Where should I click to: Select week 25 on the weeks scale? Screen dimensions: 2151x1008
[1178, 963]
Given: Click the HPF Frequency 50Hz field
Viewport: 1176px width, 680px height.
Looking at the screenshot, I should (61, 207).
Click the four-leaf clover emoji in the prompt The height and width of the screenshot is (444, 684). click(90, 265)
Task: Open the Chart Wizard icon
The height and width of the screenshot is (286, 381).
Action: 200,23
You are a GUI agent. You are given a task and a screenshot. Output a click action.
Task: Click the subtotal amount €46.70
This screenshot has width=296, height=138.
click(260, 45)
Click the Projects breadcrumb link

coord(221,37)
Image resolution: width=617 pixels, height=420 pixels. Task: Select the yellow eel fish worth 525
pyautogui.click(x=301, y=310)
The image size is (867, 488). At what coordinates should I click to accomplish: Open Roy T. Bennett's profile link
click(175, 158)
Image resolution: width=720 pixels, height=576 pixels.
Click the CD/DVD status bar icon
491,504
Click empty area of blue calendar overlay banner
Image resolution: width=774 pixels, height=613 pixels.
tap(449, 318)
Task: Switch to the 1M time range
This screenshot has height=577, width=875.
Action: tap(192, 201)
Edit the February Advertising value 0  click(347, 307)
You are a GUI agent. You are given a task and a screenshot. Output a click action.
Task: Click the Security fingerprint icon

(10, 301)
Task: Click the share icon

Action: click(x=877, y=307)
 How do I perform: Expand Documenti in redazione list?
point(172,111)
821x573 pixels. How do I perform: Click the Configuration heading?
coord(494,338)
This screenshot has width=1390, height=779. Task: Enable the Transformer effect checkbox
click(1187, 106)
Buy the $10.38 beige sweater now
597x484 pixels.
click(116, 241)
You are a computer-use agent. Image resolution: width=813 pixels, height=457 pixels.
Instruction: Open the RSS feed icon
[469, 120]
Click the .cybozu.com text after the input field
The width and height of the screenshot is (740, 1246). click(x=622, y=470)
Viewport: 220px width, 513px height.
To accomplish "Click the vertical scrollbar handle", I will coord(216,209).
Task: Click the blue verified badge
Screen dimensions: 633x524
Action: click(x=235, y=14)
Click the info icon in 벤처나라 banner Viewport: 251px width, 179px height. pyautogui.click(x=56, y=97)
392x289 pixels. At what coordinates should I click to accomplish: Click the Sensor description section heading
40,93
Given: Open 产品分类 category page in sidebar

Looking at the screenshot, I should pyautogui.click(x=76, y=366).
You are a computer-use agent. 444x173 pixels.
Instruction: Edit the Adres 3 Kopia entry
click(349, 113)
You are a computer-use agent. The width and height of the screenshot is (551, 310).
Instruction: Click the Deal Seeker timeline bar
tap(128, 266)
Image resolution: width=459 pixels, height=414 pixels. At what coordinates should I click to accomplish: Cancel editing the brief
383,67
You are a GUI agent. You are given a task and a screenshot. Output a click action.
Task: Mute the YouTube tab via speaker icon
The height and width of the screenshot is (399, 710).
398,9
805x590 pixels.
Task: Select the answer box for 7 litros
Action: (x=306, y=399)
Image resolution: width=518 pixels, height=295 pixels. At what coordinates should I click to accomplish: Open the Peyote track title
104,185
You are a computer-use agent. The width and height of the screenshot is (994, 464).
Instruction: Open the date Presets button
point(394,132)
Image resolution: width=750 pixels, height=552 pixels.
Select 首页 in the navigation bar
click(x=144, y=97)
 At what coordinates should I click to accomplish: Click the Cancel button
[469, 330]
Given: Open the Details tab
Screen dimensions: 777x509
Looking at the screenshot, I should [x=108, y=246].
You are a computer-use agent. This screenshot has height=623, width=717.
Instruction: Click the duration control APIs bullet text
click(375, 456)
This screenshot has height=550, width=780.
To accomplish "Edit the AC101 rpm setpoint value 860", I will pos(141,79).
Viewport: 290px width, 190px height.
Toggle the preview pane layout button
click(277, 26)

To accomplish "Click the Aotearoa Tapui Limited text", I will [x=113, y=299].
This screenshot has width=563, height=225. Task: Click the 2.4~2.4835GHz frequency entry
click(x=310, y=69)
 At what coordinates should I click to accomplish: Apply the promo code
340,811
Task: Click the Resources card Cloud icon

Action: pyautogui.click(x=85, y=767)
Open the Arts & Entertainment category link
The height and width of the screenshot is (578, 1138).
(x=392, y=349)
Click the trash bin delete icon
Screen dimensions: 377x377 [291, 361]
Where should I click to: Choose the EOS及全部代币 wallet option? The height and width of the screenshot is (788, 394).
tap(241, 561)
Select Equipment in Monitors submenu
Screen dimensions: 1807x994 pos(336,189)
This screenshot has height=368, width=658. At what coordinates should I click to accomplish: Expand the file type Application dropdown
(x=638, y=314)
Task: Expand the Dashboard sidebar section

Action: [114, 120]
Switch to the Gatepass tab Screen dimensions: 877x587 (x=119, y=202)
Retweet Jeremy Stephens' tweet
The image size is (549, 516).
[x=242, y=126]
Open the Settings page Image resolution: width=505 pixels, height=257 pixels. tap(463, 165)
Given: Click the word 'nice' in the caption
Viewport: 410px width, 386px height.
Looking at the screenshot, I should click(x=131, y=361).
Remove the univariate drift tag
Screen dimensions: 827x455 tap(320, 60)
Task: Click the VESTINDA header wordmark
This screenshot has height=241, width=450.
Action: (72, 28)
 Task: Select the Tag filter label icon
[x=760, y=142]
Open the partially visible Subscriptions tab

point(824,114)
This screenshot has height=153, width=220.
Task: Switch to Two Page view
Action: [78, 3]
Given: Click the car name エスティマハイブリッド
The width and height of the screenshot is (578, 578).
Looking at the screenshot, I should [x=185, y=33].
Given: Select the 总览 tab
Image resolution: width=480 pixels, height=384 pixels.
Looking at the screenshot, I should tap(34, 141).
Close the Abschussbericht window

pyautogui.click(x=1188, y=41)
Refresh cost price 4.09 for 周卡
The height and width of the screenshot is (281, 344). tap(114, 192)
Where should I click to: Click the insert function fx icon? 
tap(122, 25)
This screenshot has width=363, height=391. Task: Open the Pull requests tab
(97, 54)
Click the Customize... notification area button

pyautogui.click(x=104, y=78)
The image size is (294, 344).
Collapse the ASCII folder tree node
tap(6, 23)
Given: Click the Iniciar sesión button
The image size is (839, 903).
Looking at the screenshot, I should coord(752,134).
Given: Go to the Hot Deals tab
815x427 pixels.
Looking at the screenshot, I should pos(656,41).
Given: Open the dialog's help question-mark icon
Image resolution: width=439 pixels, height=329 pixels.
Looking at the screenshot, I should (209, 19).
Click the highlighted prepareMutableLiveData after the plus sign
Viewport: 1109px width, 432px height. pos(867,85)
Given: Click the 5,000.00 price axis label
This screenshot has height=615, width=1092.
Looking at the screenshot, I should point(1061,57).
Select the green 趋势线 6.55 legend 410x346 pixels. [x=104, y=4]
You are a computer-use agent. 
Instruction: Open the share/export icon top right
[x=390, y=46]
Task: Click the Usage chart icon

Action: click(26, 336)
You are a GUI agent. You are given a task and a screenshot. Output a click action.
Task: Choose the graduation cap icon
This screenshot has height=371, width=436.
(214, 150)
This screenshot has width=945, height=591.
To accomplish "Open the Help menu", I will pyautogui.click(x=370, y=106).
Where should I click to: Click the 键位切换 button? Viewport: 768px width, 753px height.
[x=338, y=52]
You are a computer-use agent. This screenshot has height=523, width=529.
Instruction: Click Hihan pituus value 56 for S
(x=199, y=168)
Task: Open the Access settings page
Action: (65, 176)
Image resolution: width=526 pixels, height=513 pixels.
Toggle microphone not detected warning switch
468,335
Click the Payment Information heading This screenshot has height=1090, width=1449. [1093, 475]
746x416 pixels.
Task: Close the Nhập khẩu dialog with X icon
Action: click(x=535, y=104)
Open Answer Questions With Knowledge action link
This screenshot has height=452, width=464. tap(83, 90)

++++++++++++++++++++

Repeat the data word for word, from the line with "Viewport: 220px width, 513px height." up to and including the line with "point(394,132)".

Viewport: 220px width, 513px height.
To accomplish "Click the vertical scrollbar handle", I will coord(216,209).
Task: Click the blue verified badge
Screen dimensions: 633x524
Action: click(x=235, y=14)
Click the info icon in 벤처나라 banner Viewport: 251px width, 179px height. pyautogui.click(x=56, y=97)
392x289 pixels. At what coordinates should I click to accomplish: Click the Sensor description section heading
40,93
Given: Open 产品分类 category page in sidebar

Looking at the screenshot, I should pyautogui.click(x=76, y=366).
You are a computer-use agent. 444x173 pixels.
Instruction: Edit the Adres 3 Kopia entry
click(349, 113)
You are a computer-use agent. The width and height of the screenshot is (551, 310).
Instruction: Click the Deal Seeker timeline bar
tap(128, 266)
Image resolution: width=459 pixels, height=414 pixels. At what coordinates should I click to accomplish: Cancel editing the brief
383,67
You are a GUI agent. You are given a task and a screenshot. Output a click action.
Task: Mute the YouTube tab via speaker icon
The height and width of the screenshot is (399, 710).
398,9
805x590 pixels.
Task: Select the answer box for 7 litros
Action: (x=306, y=399)
Image resolution: width=518 pixels, height=295 pixels. At what coordinates should I click to accomplish: Open the Peyote track title
104,185
You are a computer-use agent. The width and height of the screenshot is (994, 464).
Instruction: Open the date Presets button
point(394,132)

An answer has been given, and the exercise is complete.